Although the Sport GT is 100 hp shy of the BMW M5, this 4,400-pound sedan is no slug. Blasting through its gears is well a blast. Maserati says zero to 60 mph takes 5.1 seconds and the sedan can reach 171 mph. The last M5 we tested hit 60 mph in 4.8 seconds.
Aside from the larger wheels and tires, the Sport GT uses the same adjustable four-wheel independent suspension as other Quattroportes. In "Normal," its ride is firm but comfortable, just as it should be in a high-end high-performance sedan. In "Sport" mode, which is activated by a button on the dashboard, it tightens up noticeably, but remains more compliant than the suspension of an M5. High-speed stability is excellent in either setting.
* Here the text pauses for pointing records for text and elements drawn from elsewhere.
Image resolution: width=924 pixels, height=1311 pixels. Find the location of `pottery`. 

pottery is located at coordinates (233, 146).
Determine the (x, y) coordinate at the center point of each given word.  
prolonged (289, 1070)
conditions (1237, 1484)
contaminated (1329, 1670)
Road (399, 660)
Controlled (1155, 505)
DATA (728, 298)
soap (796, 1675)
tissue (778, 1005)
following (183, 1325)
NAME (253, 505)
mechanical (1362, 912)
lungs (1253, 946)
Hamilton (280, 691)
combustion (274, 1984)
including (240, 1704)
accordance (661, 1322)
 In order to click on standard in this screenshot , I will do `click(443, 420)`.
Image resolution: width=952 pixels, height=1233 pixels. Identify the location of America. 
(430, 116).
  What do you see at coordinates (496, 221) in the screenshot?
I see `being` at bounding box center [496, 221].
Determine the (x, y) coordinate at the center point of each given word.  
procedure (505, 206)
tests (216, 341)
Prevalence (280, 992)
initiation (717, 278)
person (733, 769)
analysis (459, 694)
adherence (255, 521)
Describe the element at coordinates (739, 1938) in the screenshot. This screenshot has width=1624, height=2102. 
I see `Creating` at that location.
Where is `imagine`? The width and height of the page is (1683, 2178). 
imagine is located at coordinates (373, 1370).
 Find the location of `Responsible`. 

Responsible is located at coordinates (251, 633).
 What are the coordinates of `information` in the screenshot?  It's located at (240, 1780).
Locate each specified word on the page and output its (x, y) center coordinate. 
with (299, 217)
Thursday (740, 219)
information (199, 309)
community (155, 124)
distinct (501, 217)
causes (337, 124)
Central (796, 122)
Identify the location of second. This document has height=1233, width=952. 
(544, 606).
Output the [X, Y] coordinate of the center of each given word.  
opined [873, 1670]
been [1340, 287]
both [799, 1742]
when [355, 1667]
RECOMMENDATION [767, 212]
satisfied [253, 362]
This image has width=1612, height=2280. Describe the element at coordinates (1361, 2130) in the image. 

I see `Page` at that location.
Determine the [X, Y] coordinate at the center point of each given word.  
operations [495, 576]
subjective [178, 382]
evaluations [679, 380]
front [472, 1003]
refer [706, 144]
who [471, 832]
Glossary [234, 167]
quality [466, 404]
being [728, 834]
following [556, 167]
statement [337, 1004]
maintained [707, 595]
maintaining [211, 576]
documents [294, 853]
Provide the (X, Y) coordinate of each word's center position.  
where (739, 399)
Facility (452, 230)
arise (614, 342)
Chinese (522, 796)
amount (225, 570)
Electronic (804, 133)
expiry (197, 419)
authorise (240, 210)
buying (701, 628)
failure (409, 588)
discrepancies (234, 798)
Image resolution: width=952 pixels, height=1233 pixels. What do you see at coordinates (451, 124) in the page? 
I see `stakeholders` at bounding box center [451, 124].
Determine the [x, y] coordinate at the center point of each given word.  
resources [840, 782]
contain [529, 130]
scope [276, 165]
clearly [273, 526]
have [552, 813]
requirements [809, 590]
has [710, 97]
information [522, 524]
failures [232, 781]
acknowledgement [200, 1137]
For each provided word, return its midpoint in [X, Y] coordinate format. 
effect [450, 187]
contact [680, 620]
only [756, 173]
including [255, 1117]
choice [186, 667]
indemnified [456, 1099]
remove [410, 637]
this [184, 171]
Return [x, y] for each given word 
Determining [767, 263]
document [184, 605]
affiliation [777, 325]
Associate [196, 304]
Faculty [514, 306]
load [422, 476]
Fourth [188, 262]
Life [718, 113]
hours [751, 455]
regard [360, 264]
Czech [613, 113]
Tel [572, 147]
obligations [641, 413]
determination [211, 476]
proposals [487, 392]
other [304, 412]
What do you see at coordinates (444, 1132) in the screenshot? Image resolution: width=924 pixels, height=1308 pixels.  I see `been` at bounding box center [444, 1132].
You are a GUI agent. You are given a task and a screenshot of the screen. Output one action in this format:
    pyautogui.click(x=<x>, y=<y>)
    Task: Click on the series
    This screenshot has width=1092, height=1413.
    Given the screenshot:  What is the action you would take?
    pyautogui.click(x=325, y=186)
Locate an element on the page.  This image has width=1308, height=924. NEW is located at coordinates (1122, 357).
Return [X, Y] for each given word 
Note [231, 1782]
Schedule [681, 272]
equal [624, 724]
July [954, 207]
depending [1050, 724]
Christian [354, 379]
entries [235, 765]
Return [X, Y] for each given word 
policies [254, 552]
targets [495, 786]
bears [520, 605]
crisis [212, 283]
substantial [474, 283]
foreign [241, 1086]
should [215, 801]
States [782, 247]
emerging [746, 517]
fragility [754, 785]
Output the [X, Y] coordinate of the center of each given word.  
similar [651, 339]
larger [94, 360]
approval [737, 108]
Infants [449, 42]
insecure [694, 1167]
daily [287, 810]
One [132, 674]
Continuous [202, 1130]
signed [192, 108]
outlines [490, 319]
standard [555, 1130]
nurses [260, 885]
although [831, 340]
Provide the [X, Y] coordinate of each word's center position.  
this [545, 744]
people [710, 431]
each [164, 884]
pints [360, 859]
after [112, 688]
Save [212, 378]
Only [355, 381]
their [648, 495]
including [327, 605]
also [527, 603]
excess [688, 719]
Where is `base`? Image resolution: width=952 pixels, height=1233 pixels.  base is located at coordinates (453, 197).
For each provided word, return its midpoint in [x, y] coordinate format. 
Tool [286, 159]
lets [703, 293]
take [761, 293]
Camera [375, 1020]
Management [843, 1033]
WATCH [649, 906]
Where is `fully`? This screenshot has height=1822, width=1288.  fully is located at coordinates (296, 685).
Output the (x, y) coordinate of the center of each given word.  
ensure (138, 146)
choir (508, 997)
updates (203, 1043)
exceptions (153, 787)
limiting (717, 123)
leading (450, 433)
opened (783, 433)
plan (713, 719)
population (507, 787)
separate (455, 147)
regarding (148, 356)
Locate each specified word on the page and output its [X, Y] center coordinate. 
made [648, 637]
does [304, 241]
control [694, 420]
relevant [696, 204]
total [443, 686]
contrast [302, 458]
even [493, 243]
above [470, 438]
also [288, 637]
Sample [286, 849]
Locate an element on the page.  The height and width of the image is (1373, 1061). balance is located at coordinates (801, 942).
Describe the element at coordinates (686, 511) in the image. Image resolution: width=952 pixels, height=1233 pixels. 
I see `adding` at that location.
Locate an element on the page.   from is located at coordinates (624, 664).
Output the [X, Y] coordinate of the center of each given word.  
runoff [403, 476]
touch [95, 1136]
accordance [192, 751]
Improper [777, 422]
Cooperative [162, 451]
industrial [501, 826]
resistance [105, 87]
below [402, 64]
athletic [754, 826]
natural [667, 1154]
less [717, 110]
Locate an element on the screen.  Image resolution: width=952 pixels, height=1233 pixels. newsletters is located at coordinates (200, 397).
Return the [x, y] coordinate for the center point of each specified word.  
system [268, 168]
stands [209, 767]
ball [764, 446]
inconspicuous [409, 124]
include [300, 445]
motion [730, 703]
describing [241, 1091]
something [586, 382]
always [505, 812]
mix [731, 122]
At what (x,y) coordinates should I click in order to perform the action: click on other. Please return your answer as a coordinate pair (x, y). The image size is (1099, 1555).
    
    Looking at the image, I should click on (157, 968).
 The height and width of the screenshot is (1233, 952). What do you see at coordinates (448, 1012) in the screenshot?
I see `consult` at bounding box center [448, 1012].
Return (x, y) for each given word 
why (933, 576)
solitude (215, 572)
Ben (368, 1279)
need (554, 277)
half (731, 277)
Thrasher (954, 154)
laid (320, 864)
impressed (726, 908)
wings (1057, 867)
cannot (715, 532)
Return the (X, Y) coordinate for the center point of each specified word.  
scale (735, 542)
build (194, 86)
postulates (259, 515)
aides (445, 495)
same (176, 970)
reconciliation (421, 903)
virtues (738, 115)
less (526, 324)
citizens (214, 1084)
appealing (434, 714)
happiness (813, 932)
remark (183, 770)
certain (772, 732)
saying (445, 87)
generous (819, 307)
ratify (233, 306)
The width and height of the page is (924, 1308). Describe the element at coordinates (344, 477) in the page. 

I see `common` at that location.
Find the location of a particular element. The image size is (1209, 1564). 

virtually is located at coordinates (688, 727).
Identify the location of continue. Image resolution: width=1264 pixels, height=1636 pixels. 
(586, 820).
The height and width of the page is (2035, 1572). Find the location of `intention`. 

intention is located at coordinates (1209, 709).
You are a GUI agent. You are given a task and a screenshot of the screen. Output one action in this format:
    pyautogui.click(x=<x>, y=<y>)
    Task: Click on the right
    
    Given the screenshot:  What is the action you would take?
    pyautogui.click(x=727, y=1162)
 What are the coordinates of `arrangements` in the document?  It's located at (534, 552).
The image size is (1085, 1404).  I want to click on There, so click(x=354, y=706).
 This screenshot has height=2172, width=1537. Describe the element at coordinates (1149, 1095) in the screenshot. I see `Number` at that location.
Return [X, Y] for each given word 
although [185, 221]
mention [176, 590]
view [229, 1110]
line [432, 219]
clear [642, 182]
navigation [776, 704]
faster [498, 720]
So is the handling. Steering is properly weighted and quick, body roll is minimal, and the car's balance is as good as it gets. Maserati mounts the engine behind the front-axle centerline and places the transmission in the rear of the car to achieve a 47/53 weight distribution. This results in a car eager to change direction. On a mountain road north of Modena, the Sport GT feels half its size.
Drilled brake rotors and braided steel brake lines are also unique to the Sport GT. Although squeaky, they work wonderfully, with awesome fade resistance and exceptional pedal feel.
A sound investment
Maserati says Sport GT buyers want to hear the V8's wail, so it has fitted the model with a unique exhaust system that makes the engine more loudmouthed at high engine speeds. The difference is noticeable, and not only during drag races. At a buck forty, the V8's song can still be heard, even over the increasing wind noise around the sedan's sizable side mirrors. At this speed in a non-Sport Quattroporte, the wind noise drowned out the engine's note.
Although that car still felt good, hearing the mechanical cry of the Sport's Ferrari V8 adds a whole new dimension of enjoyment to breaking several Italian traffic laws at the same time.
And if you don't understand that, well then, maybe the 2006 Maserati Quattroporte Sport GT just isn't for you. Surely our mortgage broker buddy gets it.